In this chapter, Beck talks about emotional eating. I found this chapter to very similar to Day 13 - Conquering Cravings in that she suggests both Mindset Techniques and Behavioural Techniques to fight back against emotional eating.
To all my Weight Watcher bloggers, does this sound familiar?
"If hunger is not the problem, food is not the solution."
Beck doesn't use those exact WW words, but the premise is the same. She starts by asking us to accept that negative feelings are a part of life and we can't eliminate them. She reminds us that using food to deal with negative feelings will create more negative feelings.
Beck's first piece of advice is to label how you're feeling.
"I'm angry because of.......I'm not hungry."
"I'm hurt because.....I'm not hungry."
"I'm disappointed because....I'm not hungry."
Once we've recognized what the feeling is and what the problem is and that it is not hunger, it seems a logical conclusion that eating won't solve the problem.
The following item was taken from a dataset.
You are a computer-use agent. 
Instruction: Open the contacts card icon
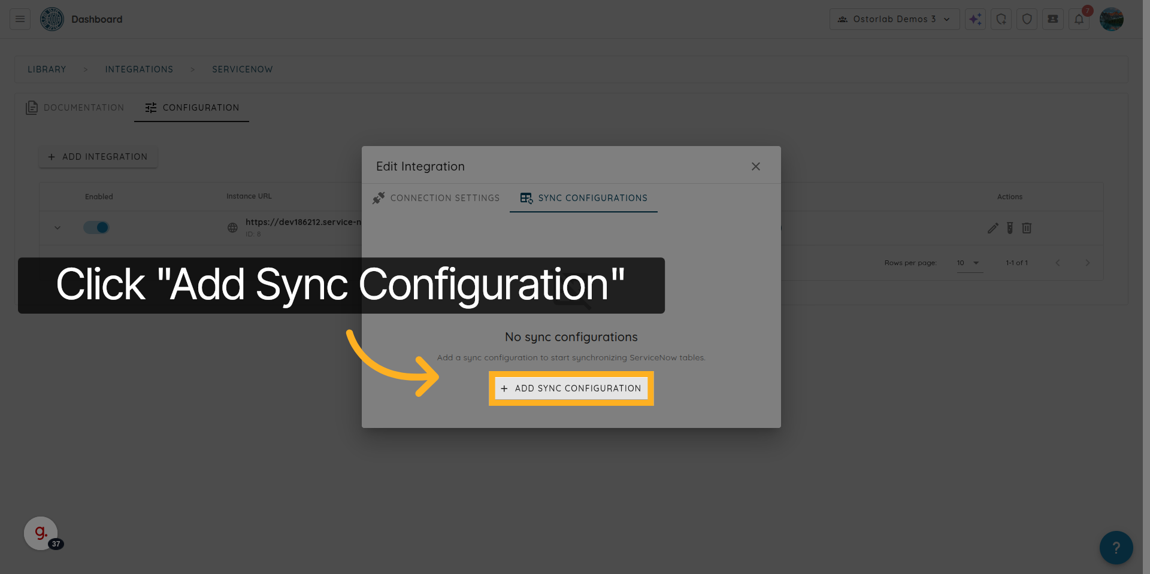pyautogui.click(x=1052, y=19)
On the one hand it seems a bit simplistic, on the other hand - simplicity works! I think the biggest step is the first one, learning and training ourselves to STOP and THINK and LABEL before starting to eat. If we can master that one step, then I think emotional eating can be beaten. It won't be easy and we won't always succeed, but the more we practice - like anything else - the easier it will be and the better we will be at succeeding until it becomes the first thing we do rather than the last.
Once the feeling is labelled, make a concious and firm decision that you will not eat. Eating is not an option to solve this problem.
If you're still struggling, imagine how you will feel if you do give in to emotional eating. What will you feel like afterwards? Are those feelings worth giving in right now for a temporary solution?
Lastly, deal with the real problem to the extent that it is possible. We all have situations in our life that are not going to be fixed in one day and can't be dealt with, which is why we probably turn to food in the first place - a sense of no control and frustration.
Of course, she recommends creating response cards to help you remember these steps and using them whenever the need arises.
Her behavioural technique suggestions are similiar to those for cravings; distraction or relaxation.
I think this chapter was a good reminder of the basic principal that food does not solve emotional issues and how to remind ourselves of it when the need arises.
I have the WW mantra written in my Daytimer for days that I know are going to be emotionally difficult, i.e. sad anniversaries, deadlines at work and it really does help to see the written reminder before I actually need it.